### What you are asked to do
Show every line of the data where the word "will" can be found.

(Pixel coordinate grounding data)
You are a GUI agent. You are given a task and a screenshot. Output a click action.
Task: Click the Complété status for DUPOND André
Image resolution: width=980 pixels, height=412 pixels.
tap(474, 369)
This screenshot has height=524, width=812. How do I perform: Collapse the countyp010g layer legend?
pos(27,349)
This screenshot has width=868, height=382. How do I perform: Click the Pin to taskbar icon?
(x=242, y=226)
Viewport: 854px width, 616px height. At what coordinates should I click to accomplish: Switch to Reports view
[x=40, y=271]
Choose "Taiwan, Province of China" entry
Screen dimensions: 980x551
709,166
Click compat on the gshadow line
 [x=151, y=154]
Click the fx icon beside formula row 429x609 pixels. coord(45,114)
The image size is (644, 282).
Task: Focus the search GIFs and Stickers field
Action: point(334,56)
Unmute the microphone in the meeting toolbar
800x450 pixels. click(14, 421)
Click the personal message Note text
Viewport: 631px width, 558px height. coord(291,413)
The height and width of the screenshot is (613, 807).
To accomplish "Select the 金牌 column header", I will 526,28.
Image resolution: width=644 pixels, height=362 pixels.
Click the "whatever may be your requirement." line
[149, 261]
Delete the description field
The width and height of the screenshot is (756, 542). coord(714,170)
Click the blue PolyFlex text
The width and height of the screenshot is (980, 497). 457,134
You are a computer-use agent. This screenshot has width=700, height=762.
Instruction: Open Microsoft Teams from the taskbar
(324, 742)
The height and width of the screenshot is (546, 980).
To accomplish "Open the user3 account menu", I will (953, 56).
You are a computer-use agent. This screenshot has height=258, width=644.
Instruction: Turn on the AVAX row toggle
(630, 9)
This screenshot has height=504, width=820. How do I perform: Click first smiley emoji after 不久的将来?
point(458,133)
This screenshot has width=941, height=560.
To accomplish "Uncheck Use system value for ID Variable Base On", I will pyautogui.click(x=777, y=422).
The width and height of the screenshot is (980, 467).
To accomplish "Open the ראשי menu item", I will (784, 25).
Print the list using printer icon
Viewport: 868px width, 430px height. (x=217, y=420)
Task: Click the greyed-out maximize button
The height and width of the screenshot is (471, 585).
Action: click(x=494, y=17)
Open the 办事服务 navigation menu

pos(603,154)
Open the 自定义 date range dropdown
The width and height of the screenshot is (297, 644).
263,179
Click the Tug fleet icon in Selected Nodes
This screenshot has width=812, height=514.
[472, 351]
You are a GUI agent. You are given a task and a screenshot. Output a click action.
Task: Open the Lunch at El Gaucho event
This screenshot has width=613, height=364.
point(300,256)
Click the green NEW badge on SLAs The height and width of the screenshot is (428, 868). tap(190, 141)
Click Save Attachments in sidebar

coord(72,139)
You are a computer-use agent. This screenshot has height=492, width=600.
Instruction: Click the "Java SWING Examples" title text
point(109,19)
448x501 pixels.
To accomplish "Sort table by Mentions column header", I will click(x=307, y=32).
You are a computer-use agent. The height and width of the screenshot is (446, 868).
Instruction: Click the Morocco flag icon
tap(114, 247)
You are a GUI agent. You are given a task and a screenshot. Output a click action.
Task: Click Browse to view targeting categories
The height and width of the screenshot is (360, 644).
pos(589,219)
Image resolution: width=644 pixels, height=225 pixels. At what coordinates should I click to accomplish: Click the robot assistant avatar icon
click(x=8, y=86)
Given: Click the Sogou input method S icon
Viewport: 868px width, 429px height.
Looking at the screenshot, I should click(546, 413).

### Solution to this problem
To accomplish "Select the 金牌 column header", I will 526,28.
To accomplish "Open the user3 account menu", I will (953, 56).
To accomplish "Uncheck Use system value for ID Variable Base On", I will pyautogui.click(x=777, y=422).
To accomplish "Open the ראשי menu item", I will (784, 25).
To accomplish "Sort table by Mentions column header", I will click(x=307, y=32).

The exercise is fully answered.